GIVEN REQUEST — Write out the forum thread on lifetime warranties for outdoor gear word for word, from its title through its last line.

# Opinions Wanted: Lifetime Warranties w/ Outdoor Gear



## dirtbagkayaker (Oct 29, 2008)

I worked as a warranty manager for a major archery manufacture back in the day. We had a no fault warranty. We where selling 200 bows a day! We were considered one of the best at the time. If you mailed back a bow I'd go to the shelf and put a new one back to ya in the mail that day. If I had a bad day, I might try to charge you.

With that said 8 out of 10 bows left the shop defective. It was impossible to get a good tune on the bows and limbs were cracked going out the door. I went round and round with the owner. His reasoning was that 90% of all the ppl that buy our products really have no idea how to use them and owning a"_____" bow was really all they wanted." Customers really could not even shoot a bow in his mind. Also the markup was soooo high that in his words, "I can replace this bow 3 times and still make money." 

20 years later this company is still in business and bow hunters are lining up to buy them and he still operates under the same business model. 

I think if you get in the back door of many of the outdoor manufacturers, you'll find things run very similar.


----------



## bobbuilds (May 12, 2007)

dirtbagkayaker said:


> I worked as a warranty manager for a major archery manufacture back in the day. We had a no fault warranty. We where selling 200 bows a day! We were considered one of the best at the time. If you mailed back a bow I'd go to the shelf and put a new one back to ya in the mail that day. If I had a bad day, I might try to charge you.
> 
> With that said 8 out of 10 bows left the shop defective. It was impossible to get a good tune on the bows and limbs were cracked going out the door. I went round and round with the owner. His reasoning was that 90% of all the ppl that buy our products really have no idea how to use them and owning a"_____" bow was really all they wanted." Customers really could not even shoot a bow in his mind. Also the markup was soooo high that in his words, "I can replace this bow 3 times and still make money."

[Item-finding records]
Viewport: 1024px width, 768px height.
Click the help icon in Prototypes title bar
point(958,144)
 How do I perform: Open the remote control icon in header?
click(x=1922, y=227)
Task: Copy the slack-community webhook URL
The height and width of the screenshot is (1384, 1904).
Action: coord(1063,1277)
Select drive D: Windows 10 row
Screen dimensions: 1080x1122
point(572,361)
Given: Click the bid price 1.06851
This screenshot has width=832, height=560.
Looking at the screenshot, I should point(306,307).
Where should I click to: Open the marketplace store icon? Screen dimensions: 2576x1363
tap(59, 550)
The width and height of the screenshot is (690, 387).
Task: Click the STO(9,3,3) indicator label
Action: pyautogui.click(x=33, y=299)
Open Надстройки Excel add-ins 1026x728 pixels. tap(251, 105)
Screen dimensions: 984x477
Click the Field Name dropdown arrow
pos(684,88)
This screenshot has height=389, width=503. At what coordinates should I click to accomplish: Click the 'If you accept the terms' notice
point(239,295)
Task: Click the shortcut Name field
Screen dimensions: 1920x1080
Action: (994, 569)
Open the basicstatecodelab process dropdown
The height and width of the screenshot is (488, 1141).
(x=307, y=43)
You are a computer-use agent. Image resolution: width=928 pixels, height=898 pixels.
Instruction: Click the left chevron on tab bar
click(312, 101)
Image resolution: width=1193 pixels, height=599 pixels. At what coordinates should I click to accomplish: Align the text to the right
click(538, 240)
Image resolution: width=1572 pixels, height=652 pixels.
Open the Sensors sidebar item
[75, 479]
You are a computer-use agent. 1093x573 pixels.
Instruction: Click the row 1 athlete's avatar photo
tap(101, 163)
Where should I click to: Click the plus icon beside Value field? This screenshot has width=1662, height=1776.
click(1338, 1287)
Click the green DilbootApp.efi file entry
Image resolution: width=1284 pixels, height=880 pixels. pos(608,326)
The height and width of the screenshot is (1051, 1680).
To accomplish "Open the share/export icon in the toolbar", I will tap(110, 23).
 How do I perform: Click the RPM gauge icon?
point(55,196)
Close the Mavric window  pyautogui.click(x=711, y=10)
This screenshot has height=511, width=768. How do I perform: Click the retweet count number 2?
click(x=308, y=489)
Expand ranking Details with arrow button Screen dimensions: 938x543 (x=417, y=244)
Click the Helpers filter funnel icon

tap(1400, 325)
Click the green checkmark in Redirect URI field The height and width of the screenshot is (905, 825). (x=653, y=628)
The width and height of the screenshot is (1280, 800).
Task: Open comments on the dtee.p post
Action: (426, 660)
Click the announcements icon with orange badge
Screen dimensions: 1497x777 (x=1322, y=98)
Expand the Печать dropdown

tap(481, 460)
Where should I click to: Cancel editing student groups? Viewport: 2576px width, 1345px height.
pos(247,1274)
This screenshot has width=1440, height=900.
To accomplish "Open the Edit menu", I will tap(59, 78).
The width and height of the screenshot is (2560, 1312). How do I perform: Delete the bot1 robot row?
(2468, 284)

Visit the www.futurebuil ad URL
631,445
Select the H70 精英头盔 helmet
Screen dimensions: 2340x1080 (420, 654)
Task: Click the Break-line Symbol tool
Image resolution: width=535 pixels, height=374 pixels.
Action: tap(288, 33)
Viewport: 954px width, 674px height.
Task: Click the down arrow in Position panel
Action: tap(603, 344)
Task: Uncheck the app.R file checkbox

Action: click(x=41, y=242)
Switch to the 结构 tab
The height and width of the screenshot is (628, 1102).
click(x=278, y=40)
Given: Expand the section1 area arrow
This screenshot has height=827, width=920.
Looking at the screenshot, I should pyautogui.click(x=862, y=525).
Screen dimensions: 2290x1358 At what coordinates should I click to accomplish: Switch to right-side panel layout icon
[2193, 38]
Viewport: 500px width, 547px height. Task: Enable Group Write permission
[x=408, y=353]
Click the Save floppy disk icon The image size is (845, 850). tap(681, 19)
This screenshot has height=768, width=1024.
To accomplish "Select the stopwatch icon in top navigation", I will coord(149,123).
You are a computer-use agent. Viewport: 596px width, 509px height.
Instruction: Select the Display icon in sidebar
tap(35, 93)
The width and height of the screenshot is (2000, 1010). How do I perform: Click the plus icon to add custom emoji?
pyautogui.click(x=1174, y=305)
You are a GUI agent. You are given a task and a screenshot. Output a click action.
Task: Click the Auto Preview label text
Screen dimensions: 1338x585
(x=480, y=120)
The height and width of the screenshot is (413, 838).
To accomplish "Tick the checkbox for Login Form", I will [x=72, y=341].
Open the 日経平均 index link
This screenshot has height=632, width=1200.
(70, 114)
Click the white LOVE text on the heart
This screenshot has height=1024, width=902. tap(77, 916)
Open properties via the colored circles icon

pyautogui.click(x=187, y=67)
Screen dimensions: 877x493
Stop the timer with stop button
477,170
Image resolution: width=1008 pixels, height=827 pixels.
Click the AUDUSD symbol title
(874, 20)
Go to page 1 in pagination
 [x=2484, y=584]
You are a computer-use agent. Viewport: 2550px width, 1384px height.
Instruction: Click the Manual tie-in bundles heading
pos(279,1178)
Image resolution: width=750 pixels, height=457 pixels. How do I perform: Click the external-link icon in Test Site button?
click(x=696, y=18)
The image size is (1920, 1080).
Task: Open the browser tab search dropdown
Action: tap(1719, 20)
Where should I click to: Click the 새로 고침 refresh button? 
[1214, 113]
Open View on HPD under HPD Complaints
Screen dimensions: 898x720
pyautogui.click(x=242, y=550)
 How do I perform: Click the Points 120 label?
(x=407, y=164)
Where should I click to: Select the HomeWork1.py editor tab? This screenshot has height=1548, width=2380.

PROBLEM SOLUTION —
# Opinions Wanted: Lifetime Warranties w/ Outdoor Gear



## dirtbagkayaker (Oct 29, 2008)

I worked as a warranty manager for a major archery manufacture back in the day. We had a no fault warranty. We where selling 200 bows a day! We were considered one of the best at the time. If you mailed back a bow I'd go to the shelf and put a new one back to ya in the mail that day. If I had a bad day, I might try to charge you.

With that said 8 out of 10 bows left the shop defective. It was impossible to get a good tune on the bows and limbs were cracked going out the door. I went round and round with the owner. His reasoning was that 90% of all the ppl that buy our products really have no idea how to use them and owning a"_____" bow was really all they wanted." Customers really could not even shoot a bow in his mind. Also the markup was soooo high that in his words, "I can replace this bow 3 times and still make money." 

20 years later this company is still in business and bow hunters are lining up to buy them and he still operates under the same business model. 

I think if you get in the back door of many of the outdoor manufacturers, you'll find things run very similar.


----------



## bobbuilds (May 12, 2007)

dirtbagkayaker said:


> I worked as a warranty manager for a major archery manufacture back in the day. We had a no fault warranty. We where selling 200 bows a day! We were considered one of the best at the time. If you mailed back a bow I'd go to the shelf and put a new one back to ya in the mail that day. If I had a bad day, I might try to charge you.
> 
> With that said 8 out of 10 bows left the shop defective. It was impossible to get a good tune on the bows and limbs were cracked going out the door. I went round and round with the owner. His reasoning was that 90% of all the ppl that buy our products really have no idea how to use them and owning a"_____" bow was really all they wanted." Customers really could not even shoot a bow in his mind. Also the markup was soooo high that in his words, "I can replace this bow 3 times and still make money."